BEGIN Entries supplied

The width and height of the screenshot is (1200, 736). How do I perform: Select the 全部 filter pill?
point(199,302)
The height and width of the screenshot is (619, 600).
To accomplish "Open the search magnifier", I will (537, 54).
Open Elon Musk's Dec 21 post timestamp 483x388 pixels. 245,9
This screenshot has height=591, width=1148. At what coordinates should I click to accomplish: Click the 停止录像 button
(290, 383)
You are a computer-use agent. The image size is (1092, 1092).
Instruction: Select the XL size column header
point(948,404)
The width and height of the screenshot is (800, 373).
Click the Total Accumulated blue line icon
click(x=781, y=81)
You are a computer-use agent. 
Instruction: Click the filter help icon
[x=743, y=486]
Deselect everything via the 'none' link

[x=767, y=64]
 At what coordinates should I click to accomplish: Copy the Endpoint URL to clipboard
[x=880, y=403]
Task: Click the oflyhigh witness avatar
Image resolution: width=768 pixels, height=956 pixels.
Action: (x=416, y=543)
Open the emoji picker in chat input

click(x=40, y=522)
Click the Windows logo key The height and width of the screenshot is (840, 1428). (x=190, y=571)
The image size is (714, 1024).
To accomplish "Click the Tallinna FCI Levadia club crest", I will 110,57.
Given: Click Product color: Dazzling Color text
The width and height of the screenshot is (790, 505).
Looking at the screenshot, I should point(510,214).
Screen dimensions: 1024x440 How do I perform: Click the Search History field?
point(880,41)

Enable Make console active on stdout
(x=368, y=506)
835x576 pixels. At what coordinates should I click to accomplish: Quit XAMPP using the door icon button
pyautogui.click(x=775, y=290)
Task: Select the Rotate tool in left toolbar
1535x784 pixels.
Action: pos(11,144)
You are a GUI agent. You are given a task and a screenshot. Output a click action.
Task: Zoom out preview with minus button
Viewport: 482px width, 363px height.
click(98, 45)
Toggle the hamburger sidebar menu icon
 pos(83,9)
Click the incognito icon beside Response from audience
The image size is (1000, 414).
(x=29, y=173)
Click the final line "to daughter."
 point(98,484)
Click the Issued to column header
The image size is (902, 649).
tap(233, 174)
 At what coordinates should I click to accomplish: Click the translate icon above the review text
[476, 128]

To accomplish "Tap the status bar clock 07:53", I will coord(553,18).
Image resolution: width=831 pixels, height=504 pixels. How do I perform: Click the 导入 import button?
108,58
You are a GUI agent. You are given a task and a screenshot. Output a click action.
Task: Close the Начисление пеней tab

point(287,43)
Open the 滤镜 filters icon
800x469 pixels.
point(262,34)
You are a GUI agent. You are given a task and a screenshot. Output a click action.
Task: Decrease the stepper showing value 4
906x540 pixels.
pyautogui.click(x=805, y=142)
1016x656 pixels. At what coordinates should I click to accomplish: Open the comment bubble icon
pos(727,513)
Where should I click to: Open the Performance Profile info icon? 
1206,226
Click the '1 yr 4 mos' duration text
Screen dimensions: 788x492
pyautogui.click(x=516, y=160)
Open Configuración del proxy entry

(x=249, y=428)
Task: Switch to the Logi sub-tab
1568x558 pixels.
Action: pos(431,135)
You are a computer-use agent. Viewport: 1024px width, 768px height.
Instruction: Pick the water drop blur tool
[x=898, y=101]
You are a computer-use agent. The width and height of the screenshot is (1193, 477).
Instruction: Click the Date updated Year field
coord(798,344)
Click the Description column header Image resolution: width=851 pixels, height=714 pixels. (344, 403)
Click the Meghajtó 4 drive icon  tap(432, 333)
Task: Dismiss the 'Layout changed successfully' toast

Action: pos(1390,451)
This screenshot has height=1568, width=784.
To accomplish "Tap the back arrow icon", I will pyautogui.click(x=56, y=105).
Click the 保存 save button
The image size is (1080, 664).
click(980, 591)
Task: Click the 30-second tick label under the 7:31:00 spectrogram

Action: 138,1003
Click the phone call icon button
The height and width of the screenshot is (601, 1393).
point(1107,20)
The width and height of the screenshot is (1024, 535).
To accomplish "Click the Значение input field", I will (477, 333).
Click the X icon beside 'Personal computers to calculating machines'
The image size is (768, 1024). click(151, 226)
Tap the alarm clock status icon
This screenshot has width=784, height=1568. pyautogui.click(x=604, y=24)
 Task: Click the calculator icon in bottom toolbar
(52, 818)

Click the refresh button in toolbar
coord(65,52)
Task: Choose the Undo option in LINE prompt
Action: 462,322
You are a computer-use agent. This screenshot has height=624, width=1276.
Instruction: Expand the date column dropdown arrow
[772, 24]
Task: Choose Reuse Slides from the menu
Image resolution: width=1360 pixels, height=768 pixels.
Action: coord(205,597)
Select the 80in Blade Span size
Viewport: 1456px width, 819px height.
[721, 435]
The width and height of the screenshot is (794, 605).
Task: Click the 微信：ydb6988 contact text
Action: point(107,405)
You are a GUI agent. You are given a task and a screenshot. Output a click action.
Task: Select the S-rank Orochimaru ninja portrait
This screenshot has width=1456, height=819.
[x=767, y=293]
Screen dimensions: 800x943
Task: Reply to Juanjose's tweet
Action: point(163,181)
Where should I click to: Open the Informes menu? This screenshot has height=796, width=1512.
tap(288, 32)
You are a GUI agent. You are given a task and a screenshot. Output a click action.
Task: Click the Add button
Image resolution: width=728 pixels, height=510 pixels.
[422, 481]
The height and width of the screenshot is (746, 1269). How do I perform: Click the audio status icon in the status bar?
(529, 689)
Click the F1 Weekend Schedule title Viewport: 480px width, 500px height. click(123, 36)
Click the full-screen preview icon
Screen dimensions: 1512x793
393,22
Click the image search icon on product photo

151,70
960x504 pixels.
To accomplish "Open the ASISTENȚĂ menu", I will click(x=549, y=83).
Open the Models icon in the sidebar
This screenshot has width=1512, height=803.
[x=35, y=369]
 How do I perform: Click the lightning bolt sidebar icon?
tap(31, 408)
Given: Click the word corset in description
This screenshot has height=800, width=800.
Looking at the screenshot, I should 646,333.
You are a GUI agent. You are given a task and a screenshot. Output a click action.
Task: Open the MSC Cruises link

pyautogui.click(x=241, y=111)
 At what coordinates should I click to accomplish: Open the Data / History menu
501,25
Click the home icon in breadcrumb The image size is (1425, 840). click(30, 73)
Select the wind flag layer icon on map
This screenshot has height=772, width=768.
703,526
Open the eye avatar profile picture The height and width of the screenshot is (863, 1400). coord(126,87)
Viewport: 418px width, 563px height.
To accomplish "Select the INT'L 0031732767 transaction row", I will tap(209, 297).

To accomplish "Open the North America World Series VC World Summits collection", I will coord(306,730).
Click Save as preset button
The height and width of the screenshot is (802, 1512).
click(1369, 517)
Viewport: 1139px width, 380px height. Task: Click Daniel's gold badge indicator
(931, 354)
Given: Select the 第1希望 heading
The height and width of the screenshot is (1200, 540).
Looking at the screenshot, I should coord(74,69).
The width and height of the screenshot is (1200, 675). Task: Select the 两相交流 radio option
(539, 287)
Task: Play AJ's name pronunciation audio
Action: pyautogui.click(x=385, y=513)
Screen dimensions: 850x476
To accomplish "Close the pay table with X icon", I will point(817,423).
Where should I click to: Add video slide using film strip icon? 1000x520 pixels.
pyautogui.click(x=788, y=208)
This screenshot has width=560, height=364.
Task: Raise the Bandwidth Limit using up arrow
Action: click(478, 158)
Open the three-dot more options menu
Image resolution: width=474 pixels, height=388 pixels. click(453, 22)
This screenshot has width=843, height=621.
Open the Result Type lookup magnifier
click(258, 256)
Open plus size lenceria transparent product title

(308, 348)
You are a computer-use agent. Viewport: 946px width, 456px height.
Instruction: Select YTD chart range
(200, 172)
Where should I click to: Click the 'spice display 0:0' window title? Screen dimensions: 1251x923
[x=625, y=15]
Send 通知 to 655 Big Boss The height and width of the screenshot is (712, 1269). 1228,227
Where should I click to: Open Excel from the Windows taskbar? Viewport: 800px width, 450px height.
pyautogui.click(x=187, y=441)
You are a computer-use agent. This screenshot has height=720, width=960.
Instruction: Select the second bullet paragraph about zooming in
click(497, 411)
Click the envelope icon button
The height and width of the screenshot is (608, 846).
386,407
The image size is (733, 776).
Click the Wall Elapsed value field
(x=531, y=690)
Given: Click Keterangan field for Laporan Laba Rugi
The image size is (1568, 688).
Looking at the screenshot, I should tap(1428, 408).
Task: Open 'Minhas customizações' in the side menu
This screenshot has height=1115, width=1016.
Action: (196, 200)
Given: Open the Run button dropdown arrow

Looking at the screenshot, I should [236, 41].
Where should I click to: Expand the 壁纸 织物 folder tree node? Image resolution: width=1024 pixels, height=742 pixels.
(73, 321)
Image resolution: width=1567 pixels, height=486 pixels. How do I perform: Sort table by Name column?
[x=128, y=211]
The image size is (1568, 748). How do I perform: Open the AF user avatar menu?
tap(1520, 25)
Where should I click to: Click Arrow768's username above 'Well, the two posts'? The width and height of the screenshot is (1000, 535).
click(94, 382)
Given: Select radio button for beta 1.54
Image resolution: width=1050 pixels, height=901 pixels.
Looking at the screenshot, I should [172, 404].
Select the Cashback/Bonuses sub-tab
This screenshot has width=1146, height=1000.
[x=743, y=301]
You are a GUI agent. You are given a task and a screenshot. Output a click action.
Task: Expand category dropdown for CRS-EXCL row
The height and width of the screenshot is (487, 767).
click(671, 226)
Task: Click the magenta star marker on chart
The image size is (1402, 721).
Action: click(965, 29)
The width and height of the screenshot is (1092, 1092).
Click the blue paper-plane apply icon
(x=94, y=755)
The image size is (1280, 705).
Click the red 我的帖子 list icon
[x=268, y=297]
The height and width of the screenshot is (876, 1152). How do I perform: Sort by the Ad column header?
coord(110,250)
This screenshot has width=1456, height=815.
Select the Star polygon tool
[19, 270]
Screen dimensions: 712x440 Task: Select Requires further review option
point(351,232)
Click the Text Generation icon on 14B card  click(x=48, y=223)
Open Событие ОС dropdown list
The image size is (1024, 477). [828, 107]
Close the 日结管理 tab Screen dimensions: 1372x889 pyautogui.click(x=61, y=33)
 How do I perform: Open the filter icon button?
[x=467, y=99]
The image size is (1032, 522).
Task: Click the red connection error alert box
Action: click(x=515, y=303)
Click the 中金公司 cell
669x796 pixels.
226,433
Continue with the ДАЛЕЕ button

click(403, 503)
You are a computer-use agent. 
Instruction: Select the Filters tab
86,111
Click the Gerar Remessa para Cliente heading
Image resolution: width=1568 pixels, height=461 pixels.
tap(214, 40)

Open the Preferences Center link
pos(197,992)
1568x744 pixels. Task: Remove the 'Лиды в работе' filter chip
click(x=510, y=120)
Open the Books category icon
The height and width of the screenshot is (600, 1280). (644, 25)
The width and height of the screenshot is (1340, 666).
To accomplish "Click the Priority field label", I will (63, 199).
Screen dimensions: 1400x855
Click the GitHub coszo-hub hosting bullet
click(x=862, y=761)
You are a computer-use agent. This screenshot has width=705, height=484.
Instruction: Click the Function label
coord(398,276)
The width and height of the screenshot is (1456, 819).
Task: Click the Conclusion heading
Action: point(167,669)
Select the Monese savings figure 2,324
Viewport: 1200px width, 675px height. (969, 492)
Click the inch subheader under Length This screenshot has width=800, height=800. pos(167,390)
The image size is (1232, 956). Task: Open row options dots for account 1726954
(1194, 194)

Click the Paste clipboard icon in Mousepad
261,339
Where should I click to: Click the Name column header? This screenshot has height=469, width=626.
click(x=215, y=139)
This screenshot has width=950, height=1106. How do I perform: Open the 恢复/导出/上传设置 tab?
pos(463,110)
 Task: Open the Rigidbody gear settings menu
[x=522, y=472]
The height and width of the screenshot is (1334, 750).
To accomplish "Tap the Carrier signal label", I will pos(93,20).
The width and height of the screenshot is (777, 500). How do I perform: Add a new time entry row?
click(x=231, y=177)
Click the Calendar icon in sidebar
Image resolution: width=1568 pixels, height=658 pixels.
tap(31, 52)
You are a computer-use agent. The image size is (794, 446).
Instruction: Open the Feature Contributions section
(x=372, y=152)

END Entries supplied

• About this task: Transcribe only, please, the lines from the first line of the records through the line with "Task: Zoom out preview with minus button". Both of those lines are included.

• Task output:
The width and height of the screenshot is (1200, 736). How do I perform: Select the 全部 filter pill?
point(199,302)
The height and width of the screenshot is (619, 600).
To accomplish "Open the search magnifier", I will (537, 54).
Open Elon Musk's Dec 21 post timestamp 483x388 pixels. 245,9
This screenshot has height=591, width=1148. At what coordinates should I click to accomplish: Click the 停止录像 button
(290, 383)
You are a computer-use agent. The image size is (1092, 1092).
Instruction: Select the XL size column header
point(948,404)
The width and height of the screenshot is (800, 373).
Click the Total Accumulated blue line icon
click(x=781, y=81)
You are a computer-use agent. 
Instruction: Click the filter help icon
[x=743, y=486]
Deselect everything via the 'none' link

[x=767, y=64]
 At what coordinates should I click to accomplish: Copy the Endpoint URL to clipboard
[x=880, y=403]
Task: Click the oflyhigh witness avatar
Image resolution: width=768 pixels, height=956 pixels.
Action: (x=416, y=543)
Open the emoji picker in chat input

click(x=40, y=522)
Click the Windows logo key The height and width of the screenshot is (840, 1428). (x=190, y=571)
The image size is (714, 1024).
To accomplish "Click the Tallinna FCI Levadia club crest", I will 110,57.
Given: Click Product color: Dazzling Color text
The width and height of the screenshot is (790, 505).
Looking at the screenshot, I should point(510,214).
Screen dimensions: 1024x440 How do I perform: Click the Search History field?
point(880,41)

Enable Make console active on stdout
(x=368, y=506)
835x576 pixels. At what coordinates should I click to accomplish: Quit XAMPP using the door icon button
pyautogui.click(x=775, y=290)
Task: Select the Rotate tool in left toolbar
1535x784 pixels.
Action: pos(11,144)
You are a GUI agent. You are given a task and a screenshot. Output a click action.
Task: Zoom out preview with minus button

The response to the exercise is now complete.